§ Consignes:
1. Dans le texte sur l'égalité de rémunération, quelle commune est citée comme employeur dans le second arrêt ?
2. Relevez toutes les dates complètes (jour, mois et année) citées dans le texte sur l'égalité de rémunération.

§ Texte de l'exercice:
=-=-=-=-=
La différence de statut public/privé ne suffit pas à fonder une différence de rémunération sauf si celle-ci résulte de l’application de règles de droit public
Dans le second arrêt (n° 12-17.273), une prime pour travaux dangereux (prévue par décr. n° 67-624, 23 juill. 1967) et une prime de sujétion horaire (prévue par le décr. n° 2002-532, 16 avr. 2002) étaient versées aux seuls fonctionnaires à l’exclusion des salariés sous contrat de droit privé. L’employeur conteste la décision d’appel d’avoir considéré que cette différence portait atteinte au principe « à travail égal, salaire égal », au motif que l’employeur « avait la possibilité de prévoir [ces primes] pour son personnel de droit privé et qu’il n’établissait pas que sa décision d’octroyer ces primes pour travaux dangereux et sujétions horaires ne s’appliquait pas à l’ensemble de son personnel sur la base du critère de la fonction ou du poste de travail occupé ».
La Cour de cassation rejette le pourvoi au motif que « la seule différence de statut juridique ne permet pas de fonder une différence de rémunération entre des salariés qui effectuent un même travail ou un travail de valeur égale, sauf s’il est démontré, par des justifications dont le juge contrôle la réalité et la pertinence, que la différence de rémunération résulte de l’application de règles de droit public ». Elle précise en conséquence qu’en constatant que « la commune de Narbonne se bornait à invoquer les fondements réglementaires d’éléments de rémunération facultatifs, sans faire état d’autres raisons propres à justifier que les salariés relevant de contrats de droit privé soient privés de primes liées à des sujétions professionnelles et accordées à des agents de droit public exposés aux mêmes désagréments dans l’exercice des mêmes fonctions, la cour d’appel en a déduit à bon droit que cette différence de traitement n’était pas fondée ».
Cette solution pose un principe en tout point identique à celui dégagé lors d’un arrêt du 16 février 2012 où il était question d’une prime de treizième mois attribuée aux agents des chambres de commerce et d’industrie et dont étaient exclus les salariés intérimaires.
La nuance que l’on retrouve dans ces différentes espèces avec l’hypothèse où « la différence de rémunération résulte[rait] de l’application de règles de droit public » entre en résonnance avec un arrêt du 11 janvier 2012 dans lequel la Cour estime que l’octroi d’une majoration familiale aux cadres à la retraite, et non aux ouvriers, ayant élevé au moins trois enfants est une différence de traitement qui ne résulte pas d’un manquement de l’employeur ou d’une caisse de retraite au principe de l’égalité de traitement mais trouve « sa cause dans la diversité et l’autonomie des régimes de retraite complémentaire relevant d’organismes distincts et l’évolution de la norme juridique applicable » (Soc. 11 janv. 2012, n° 10-15.806). Ainsi, « la Cour de cassation semble admettre que l’inégalité est justifiée lorsqu’elle résulte de règles imposées à l’employeur par les pouvoirs publics » (V. A. Gogos-Gintrand, L’égalité de traitement des salariés ou l’éternelle question de la légitimité des différences, Dr. soc. 2012. 804 ) et sur l’application desquels il ne peut rien. Ce qui n’était pas le cas en l’espèce, les primes étaient d’origine réglementaire mais facultatives, c’est donc l’employeur qui a décidé de les verser aux fonctionnaires malgré la présence de salarié de droit privé dans l’entreprise qui ne pourraient en bénéficier. On peut douter de la pertinence de cette nuance, notamment lorsqu’elle affectera les accords de branche auxquels l’employeur est soumis, sans pour autant avoir participer à leur élaboration, et qui pourrait prévoir un avantage catégoriel facultatif.
=-=-=-=-=
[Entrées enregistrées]

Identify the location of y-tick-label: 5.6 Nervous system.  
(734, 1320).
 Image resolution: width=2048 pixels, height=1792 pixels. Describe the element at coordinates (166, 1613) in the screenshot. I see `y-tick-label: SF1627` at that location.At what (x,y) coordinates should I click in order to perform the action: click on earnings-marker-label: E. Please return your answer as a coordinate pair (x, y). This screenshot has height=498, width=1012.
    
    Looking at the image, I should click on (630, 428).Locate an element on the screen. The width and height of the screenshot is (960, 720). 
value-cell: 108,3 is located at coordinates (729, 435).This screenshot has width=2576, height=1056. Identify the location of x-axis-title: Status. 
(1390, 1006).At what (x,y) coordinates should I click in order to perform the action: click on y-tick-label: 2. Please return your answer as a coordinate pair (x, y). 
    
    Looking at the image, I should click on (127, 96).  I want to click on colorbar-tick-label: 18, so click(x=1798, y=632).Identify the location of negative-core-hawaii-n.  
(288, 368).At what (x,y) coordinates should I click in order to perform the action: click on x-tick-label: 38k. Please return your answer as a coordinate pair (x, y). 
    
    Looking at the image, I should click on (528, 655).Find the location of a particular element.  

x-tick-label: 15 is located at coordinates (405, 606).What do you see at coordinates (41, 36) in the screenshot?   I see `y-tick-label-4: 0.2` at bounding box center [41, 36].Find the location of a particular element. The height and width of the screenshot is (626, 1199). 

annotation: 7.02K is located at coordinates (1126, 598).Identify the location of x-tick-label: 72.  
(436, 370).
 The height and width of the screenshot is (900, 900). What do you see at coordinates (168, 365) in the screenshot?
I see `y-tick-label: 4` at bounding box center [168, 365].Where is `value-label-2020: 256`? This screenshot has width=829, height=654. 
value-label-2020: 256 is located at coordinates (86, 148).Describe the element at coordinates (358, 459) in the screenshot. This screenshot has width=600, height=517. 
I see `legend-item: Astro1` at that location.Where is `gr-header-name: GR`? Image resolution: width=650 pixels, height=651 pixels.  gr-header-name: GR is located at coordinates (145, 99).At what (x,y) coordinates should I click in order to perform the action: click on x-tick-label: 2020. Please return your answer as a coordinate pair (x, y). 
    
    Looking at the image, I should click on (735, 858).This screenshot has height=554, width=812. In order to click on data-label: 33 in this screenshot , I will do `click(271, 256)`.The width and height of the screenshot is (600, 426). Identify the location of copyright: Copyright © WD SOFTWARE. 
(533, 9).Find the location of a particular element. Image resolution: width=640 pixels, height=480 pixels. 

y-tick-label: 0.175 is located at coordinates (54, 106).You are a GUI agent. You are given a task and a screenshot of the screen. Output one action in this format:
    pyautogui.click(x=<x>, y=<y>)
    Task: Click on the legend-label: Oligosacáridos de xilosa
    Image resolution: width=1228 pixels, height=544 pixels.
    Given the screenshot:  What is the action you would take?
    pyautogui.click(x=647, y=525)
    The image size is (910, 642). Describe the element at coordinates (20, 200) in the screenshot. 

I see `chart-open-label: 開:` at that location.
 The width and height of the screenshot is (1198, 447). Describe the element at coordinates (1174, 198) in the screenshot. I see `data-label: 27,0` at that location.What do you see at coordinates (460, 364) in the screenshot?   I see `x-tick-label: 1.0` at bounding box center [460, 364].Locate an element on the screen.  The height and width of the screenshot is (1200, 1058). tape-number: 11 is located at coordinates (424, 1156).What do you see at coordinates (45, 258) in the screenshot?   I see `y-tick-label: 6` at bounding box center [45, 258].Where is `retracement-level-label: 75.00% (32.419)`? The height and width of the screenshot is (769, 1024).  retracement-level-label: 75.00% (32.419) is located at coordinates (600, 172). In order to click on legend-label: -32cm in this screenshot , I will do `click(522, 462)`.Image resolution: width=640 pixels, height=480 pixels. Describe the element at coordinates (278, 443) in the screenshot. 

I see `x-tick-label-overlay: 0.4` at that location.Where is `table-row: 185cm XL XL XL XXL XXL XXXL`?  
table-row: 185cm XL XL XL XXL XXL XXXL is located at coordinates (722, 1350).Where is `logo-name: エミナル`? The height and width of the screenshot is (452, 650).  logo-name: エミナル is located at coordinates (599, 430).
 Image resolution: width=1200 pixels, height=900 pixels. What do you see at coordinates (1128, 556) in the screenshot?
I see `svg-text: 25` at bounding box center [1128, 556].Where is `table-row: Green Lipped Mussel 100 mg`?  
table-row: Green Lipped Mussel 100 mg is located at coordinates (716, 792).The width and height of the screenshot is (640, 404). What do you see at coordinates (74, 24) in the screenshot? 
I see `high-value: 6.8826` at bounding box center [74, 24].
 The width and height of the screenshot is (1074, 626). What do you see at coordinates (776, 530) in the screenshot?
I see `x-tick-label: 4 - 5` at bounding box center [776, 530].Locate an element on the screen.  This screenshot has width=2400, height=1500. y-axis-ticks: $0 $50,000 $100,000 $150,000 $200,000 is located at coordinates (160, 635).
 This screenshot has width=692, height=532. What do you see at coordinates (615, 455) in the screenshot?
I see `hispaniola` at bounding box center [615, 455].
=-=-=-=-=
§ Corrigé:
1. La commune de Narbonne.

2.
- 23 juillet 1967
- 16 avril 2002
- 16 février 2012
- 11 janvier 2012